A 59 year old, retired metal worker presented with a 3 month history of difficulty walking. He had initially developed left leg weakness, followed 1 month later by numbness of both legs, a burning sensation in his anal region and penis, constipation, urinary frequency, retention, and incontinence. At that stage he presented to another hospital with abdominal pain, but all investigations for this were normal. On examination there was some weakness of his left leg, but no objective sensory loss in the legs or perineum. The weakness progressed to involve his right leg over the next 2 months such that he needed a stick to walk.

For 6 years before presentation he had had unremitting paraesthesiae of both shins, for which no cause had been found. He had been judged unfit to work 4 years previously due to depression. Ankylosing spondylitis had been diagnosed at the age of 30, followed by proctitis 10 years later for which he had been successfully treated with sulphasalazine.

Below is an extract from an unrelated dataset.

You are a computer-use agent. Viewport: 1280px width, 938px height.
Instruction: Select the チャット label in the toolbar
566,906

Cognitive, cranial nerve, cerebellar, and general physical examination were unremarkable. Upper arm and pectoralis muscles were atrophied, but not weak. His gait was broad based, stiff, and he dragged both feet. There was bilateral MRC grade 4 weakness of knee flexion and MRC grade 4+ weakness of the left extensor hallucis longus muscle. Jaw jerk was absent, but deep tendon reflexes in the arms and legs were brisk with clonus at the right ankle, an absent left ankle jerk, and up going plantar responses. Pain and touch sensations were diminished over both forearms, as they were below both knees with additional impairment of vibration sense.

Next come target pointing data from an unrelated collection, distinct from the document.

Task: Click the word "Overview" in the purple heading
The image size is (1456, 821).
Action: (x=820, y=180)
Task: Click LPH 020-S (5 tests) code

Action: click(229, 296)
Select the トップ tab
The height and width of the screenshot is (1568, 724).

Initial abnormal investigations were C reactive protein 43.7 mg/l (reference range (RR) 0-8 mg/l), lactate dehydrogenase 638 [micro]mol/l (RR 300-620 [micro]mol/l), serum angiotensin converting enzyme (SACE) 28 U/l (RR 8-21 U/l) rising to 36 U/l two months after presentation, and protein electrophoresis showed two paraproteins, one band of IgG-K and three bands of IgM-[lambda]. There were occasional leucocytes (never more than 20 per high power field) and some erythrocytes in the urine. Autoantibody screen, erythrocyte sedimentation rate, HIV and Lyme serology, tuberculin test, and the rest of the serum biochemistry and urine examination were normal. Examination of the CSF on three occasions demonstrated a maximal protein of 1.25 g/l, maximal white cell count of 13x[10.sup.6]/l, IgG index of 0.50 (normal[less than]0.60), no growth from bacteriological cultures, and unremarkable cytology and serology.

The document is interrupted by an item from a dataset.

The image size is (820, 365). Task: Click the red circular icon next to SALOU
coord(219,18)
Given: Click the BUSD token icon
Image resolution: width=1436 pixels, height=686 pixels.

Magnetic resonance imaging of the lumbar spine was initially normal, but on two subsequent examinations, within a month of presentation, a small contrast enhancing lesion was seen adjacent to a spinal root in the vicinity of the medullary conus (fig 1). Brain MRI soon after presentation showed small, scattered lesions in the subcortical and periventricular white matter (fig 2), with a larger lesion in the right frontal lobe (fig 3); these appearances were unchanged 3 months later. Initial EMG showed denervation in the left gastrocnemius and biceps femoris muscles. Nerve conduction studies revealed normal velocities, action potential amplitudes,...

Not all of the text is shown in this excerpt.